#### [BRIEF]
Below this line is a set of entries; quote exactly the lines from the line that contains "This screenshot has height=940, width=519." to the line that contains "Expand the Photo", both lines included.

(Dataset entries)
=== Begin Enclosure ===

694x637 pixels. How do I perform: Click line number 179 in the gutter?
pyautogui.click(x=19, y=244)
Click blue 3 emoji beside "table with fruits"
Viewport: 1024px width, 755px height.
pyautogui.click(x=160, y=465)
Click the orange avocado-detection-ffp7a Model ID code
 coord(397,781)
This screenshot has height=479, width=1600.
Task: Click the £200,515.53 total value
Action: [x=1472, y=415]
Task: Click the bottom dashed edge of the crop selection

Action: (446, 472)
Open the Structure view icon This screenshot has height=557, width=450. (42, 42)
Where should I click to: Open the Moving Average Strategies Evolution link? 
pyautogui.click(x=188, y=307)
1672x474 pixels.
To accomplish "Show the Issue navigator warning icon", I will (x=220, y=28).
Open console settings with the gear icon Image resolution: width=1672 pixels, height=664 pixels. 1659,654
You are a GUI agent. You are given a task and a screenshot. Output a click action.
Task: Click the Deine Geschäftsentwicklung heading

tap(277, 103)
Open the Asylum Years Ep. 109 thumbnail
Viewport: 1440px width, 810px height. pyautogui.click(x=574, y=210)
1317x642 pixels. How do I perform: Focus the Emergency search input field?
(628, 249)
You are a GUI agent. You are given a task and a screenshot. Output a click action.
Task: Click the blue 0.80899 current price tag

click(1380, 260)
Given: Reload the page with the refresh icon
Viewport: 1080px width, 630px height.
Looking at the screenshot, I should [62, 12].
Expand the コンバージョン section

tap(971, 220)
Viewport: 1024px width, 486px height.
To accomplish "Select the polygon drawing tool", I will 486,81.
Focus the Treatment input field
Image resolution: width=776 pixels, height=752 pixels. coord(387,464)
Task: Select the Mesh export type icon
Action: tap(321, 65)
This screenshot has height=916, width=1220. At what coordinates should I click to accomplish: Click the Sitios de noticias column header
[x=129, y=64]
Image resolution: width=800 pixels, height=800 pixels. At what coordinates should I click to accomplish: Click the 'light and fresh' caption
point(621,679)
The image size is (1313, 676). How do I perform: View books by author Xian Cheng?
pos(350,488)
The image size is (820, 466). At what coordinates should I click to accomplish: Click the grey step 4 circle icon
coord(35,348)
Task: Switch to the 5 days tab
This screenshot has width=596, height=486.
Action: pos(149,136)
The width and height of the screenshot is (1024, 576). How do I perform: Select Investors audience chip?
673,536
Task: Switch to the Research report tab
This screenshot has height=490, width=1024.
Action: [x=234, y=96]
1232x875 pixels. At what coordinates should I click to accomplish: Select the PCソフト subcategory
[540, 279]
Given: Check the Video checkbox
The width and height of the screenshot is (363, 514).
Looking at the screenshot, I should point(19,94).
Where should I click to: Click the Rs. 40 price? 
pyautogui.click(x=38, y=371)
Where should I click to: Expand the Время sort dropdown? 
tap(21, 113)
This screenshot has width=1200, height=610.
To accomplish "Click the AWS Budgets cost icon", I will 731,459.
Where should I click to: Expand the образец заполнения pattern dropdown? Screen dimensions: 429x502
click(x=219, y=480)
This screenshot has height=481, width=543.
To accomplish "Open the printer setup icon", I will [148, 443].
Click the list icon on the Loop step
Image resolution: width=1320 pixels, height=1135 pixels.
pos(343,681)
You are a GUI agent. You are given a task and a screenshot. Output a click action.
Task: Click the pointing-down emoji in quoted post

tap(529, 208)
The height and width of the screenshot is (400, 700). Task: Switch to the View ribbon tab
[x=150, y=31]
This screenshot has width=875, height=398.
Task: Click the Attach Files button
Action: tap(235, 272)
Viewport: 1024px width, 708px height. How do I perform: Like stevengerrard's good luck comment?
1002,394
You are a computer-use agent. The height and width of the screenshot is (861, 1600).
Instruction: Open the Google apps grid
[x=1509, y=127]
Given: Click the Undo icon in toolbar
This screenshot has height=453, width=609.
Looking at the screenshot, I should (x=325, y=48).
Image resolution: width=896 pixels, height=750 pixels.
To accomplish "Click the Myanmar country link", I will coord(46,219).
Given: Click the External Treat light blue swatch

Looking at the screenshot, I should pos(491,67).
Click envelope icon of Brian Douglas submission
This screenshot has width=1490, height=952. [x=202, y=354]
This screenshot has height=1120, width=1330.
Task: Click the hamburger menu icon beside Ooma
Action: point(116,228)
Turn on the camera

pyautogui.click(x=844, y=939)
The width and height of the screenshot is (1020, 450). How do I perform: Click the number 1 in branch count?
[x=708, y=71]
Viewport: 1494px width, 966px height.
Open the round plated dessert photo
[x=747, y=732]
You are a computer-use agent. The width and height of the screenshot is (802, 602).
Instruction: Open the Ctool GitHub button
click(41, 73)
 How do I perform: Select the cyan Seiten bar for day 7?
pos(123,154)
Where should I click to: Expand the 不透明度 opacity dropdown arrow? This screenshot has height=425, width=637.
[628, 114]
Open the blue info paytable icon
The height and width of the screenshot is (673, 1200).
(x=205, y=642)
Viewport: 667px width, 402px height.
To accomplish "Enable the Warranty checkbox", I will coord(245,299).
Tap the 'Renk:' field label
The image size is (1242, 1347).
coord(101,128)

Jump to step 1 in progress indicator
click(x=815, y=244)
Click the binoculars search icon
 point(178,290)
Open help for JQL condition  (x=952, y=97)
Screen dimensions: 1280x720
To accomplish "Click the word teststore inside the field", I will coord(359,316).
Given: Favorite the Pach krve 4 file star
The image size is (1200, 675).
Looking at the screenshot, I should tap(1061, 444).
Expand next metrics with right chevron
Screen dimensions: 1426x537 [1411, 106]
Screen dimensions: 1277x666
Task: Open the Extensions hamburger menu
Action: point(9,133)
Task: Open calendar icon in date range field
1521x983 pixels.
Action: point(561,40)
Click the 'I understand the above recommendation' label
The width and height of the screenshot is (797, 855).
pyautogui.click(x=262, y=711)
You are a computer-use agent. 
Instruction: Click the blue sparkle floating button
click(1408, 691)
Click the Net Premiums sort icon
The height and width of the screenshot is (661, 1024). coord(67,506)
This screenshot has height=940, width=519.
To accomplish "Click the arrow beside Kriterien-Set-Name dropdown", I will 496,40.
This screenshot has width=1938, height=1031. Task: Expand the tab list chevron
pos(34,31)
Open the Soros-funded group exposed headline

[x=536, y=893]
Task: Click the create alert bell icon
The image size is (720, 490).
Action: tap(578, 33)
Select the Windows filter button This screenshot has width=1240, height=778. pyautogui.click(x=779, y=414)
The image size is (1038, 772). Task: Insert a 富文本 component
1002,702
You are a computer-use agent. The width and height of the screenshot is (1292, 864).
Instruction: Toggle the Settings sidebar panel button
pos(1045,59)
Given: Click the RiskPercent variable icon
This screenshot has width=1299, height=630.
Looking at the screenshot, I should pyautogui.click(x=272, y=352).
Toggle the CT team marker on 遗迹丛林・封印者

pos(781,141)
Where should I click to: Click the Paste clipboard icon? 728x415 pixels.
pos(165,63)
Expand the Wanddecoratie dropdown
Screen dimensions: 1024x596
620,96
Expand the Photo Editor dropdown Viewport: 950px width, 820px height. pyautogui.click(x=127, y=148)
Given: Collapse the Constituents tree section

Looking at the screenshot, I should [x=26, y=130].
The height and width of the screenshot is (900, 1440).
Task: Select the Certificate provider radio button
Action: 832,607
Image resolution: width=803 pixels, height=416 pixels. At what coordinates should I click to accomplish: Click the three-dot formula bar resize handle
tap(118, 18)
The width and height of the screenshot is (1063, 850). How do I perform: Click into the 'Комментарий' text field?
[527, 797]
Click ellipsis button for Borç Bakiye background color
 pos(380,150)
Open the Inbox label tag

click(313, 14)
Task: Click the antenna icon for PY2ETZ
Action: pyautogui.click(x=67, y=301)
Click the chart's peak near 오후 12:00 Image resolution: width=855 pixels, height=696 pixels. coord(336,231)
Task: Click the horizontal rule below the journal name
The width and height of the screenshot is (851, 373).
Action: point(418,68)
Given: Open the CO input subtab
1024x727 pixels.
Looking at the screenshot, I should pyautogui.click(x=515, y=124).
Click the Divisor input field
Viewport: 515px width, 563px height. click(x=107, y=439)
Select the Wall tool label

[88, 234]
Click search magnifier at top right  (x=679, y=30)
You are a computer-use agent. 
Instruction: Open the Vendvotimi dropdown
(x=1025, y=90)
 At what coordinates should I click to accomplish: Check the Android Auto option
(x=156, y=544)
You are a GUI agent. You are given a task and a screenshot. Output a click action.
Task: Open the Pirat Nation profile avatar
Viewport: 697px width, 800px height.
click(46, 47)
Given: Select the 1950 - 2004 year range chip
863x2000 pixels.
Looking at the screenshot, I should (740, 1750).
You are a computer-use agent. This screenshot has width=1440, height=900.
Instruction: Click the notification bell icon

=== End Enclosure ===

#### [WRITTEN RESPONSE]
This screenshot has height=940, width=519.
To accomplish "Click the arrow beside Kriterien-Set-Name dropdown", I will 496,40.
This screenshot has width=1938, height=1031. Task: Expand the tab list chevron
pos(34,31)
Open the Soros-funded group exposed headline

[x=536, y=893]
Task: Click the create alert bell icon
The image size is (720, 490).
Action: tap(578, 33)
Select the Windows filter button This screenshot has width=1240, height=778. pyautogui.click(x=779, y=414)
The image size is (1038, 772). Task: Insert a 富文本 component
1002,702
You are a computer-use agent. The width and height of the screenshot is (1292, 864).
Instruction: Toggle the Settings sidebar panel button
pos(1045,59)
Given: Click the RiskPercent variable icon
This screenshot has width=1299, height=630.
Looking at the screenshot, I should pyautogui.click(x=272, y=352).
Toggle the CT team marker on 遗迹丛林・封印者

pos(781,141)
Where should I click to: Click the Paste clipboard icon? 728x415 pixels.
pos(165,63)
Expand the Wanddecoratie dropdown
Screen dimensions: 1024x596
620,96
Expand the Photo Editor dropdown Viewport: 950px width, 820px height. pyautogui.click(x=127, y=148)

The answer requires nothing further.